Что-то в красноречиво обескровленных словах Толика было от умело поставленного волейбольного блока, защищающего от посторонних мыслей. Причём зазиперенный цветок распускался в геометрической прогрессии, с лихвой компенсируя ущербную ментальность. «Перископ» рвался наверх, проявляя запас порочности и возвещая скорое появление «субмарины» (сказывались Толикины посещения офиса ортопеда для недорослей переломного возраста, оттеснённых на задний план гламурным подтверждением курсирующей от органа к органу крови).
– Не политизируйте секс, Толик, с подолгу выполняемым супружеским долгом – вмешался Даник Шницель. Он раздельно и смугло переваривал в разгорячённом котелке мозга полученную на вечере информацию, с силой прочёсывая ногтями территорию по всей площади поросшего волосами низлежащего треугольника.
– Что с вами творится? Хотите, я вызову пожарников, – забеспокоился Тенгиз Ловчила.
– Это чесоточная аллергия разыгралась от предвкушения  встречи с пластиком и опороса с пристрастием, – отделывался Даник от навязанной невидимыми спицами неприятного термостата беседы с детективом, сдвинувшейся к отметке «Горячо!»
– Ну, где ваши хвалёные резиновые девчоночки, господин Энтерлинк? Подайте-ка мне раздвижную куколку с пластмассовым механизмом любви, – опять захныкал Толик Дивиди, больше всего интересовавшийся, прошедшей переписью переселения муравьёв у французского бестселлериста Вербера.
– Для тех, кто не понимает простого утрусского языка, повторяю ещё раз, у нас не дом терпимости ваших капризов, господин хороший, – не на шутку разозлился бывший антиквар. – И если вашему, как вы утверждаете, толстоствольному оружию (а это надо ещё проверить мистер Анатолий Дивиди), так уж не терпится войти в ветреный контакт, вот адресок ближайшего заведения в двух улицах отсюда. Я начинаю искренне сожалеть, что пригласил вас на вечер. Отправляйтесь себе туда, за дешёвыми приключениями в стиле социалистического ретро. Лично мне уговорённых вами кусищ пиццы не жалко. Итак, друзья, прежде чем представлять надувных красавиц, хочу вас предупредить, у кого чего не получится в процессе общения с  очаровательными куколками, не смущайтесь, не пересиливайте себя, и не стесняясь спрашивайте мужезаменитель. «Из кожицы вон» работает без видимых сбоев и перерасхода энергии. Некоторым пользование им может показаться слишком сложным. Должен предупредить, что в любовном (2) дуэте он не третий лишний, занимающийся проверкой документов у контрольно-пропускного пункта при входе в таинственную «пещерку» (когда дождь информации при мочеиспускании превращается в град, невольно приходится прятаться внутри).
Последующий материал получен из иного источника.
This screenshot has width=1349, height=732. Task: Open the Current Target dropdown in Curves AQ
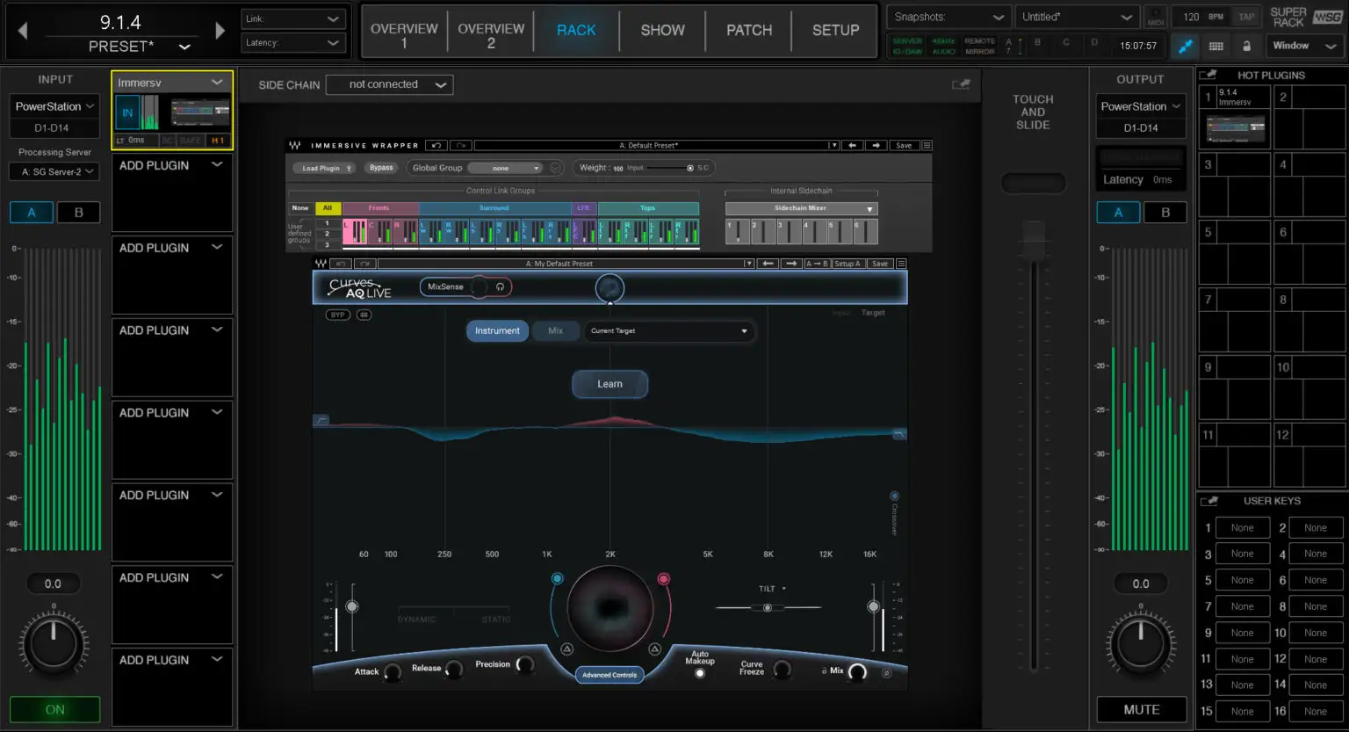pyautogui.click(x=669, y=331)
(3) в (4) четырёхтактном двигателе, (5) вспять и... (6) в шерсть.
– Для меня это слишком мудрёно, какой-то эмигрантский дадаизм дофашистского Берлина фривольных 20-х, когда каждая вторая беженка доносила до сведения властей свою относительную бедность, – почесал в заснеженном виске Шницель, не относивший себя к бессловесным созданиям. Так он ввергал себя в забытье, чтобы лучше представить, что на самом деле происходило в довоенной Германии, где, по слухам, скопом ненавидели бензобаки, заливавшиеся краской.
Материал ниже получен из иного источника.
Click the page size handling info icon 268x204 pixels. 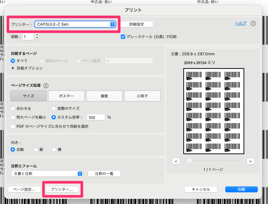pyautogui.click(x=46, y=86)
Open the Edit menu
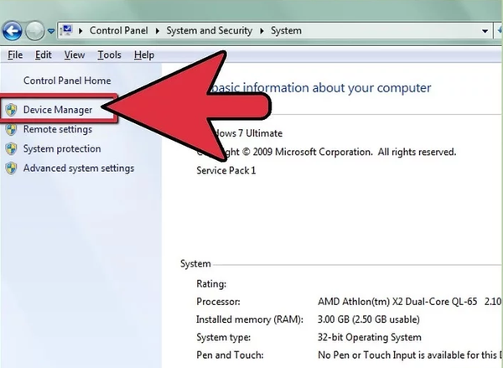The width and height of the screenshot is (503, 368). pos(44,55)
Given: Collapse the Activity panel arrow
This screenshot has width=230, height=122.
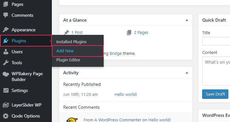Looking at the screenshot, I should click(187, 73).
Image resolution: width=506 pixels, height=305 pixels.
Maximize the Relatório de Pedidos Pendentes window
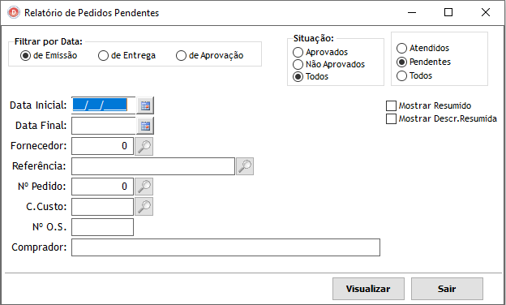(448, 13)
– А ты если отличаешь рутину от ратина, пораскинь мозгами, малыш, может и сообразишь, – воспарил над рутиной Энтерлинк.
«Малыш» предпочёл заткнуться и на время прикинуться послушным шалопай-мальчиком (Двупопым Янусом), учитывая наследственность (его мать страдала недостаточностью митрального клапана и недостачами в кассе продмага № 100 на площади Воровского в здании компетентных органов НКВД).